● ASSIGNED TASK: Your answer must consist solely of the lines from the start of the entries below through the line with "This screenshot has height=484, width=1024.", unchanged.

● ENTRIES SHOWN:
⁂
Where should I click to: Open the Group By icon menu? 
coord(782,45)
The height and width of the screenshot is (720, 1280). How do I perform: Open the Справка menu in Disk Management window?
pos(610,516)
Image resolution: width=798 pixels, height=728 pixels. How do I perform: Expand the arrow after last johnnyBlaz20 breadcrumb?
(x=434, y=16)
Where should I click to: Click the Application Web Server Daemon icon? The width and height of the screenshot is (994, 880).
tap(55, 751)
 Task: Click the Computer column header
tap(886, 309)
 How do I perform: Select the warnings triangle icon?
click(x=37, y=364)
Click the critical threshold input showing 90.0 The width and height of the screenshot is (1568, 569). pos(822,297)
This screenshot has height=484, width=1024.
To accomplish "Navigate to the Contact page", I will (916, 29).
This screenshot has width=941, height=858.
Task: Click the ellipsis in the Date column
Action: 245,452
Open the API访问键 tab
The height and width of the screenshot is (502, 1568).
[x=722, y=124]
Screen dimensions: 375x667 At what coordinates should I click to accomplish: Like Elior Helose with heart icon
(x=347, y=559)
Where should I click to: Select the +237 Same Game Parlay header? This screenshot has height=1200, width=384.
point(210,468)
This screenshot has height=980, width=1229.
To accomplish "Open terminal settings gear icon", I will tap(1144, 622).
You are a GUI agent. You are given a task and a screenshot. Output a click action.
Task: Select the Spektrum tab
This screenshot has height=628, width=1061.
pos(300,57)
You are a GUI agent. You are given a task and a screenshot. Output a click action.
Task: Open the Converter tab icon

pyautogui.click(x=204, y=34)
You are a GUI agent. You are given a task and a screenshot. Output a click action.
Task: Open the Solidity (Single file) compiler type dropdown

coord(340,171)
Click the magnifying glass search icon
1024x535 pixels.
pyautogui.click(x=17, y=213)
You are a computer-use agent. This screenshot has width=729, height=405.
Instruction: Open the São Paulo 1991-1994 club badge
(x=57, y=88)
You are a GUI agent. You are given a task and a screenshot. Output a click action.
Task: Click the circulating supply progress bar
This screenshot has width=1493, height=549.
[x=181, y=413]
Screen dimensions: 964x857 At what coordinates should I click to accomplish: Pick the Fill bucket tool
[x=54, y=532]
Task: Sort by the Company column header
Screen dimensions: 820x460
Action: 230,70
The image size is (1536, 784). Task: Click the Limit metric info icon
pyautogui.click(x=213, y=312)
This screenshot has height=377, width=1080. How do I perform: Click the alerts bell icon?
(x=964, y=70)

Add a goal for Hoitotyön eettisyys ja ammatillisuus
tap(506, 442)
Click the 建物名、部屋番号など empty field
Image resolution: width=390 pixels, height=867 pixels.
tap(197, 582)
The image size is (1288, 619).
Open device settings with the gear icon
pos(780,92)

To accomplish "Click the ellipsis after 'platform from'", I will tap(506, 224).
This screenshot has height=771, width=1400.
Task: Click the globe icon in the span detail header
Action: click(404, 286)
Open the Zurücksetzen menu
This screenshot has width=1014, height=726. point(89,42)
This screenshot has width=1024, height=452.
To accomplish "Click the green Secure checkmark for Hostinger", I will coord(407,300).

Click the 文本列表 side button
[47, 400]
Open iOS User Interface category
⁂
● SOLUTION TO THIS EXERCISE:
Where should I click to: Open the Group By icon menu? 
coord(782,45)
The height and width of the screenshot is (720, 1280). How do I perform: Open the Справка menu in Disk Management window?
pos(610,516)
Image resolution: width=798 pixels, height=728 pixels. How do I perform: Expand the arrow after last johnnyBlaz20 breadcrumb?
(x=434, y=16)
Where should I click to: Click the Application Web Server Daemon icon? The width and height of the screenshot is (994, 880).
tap(55, 751)
 Task: Click the Computer column header
tap(886, 309)
 How do I perform: Select the warnings triangle icon?
click(x=37, y=364)
Click the critical threshold input showing 90.0 The width and height of the screenshot is (1568, 569). pos(822,297)
This screenshot has height=484, width=1024.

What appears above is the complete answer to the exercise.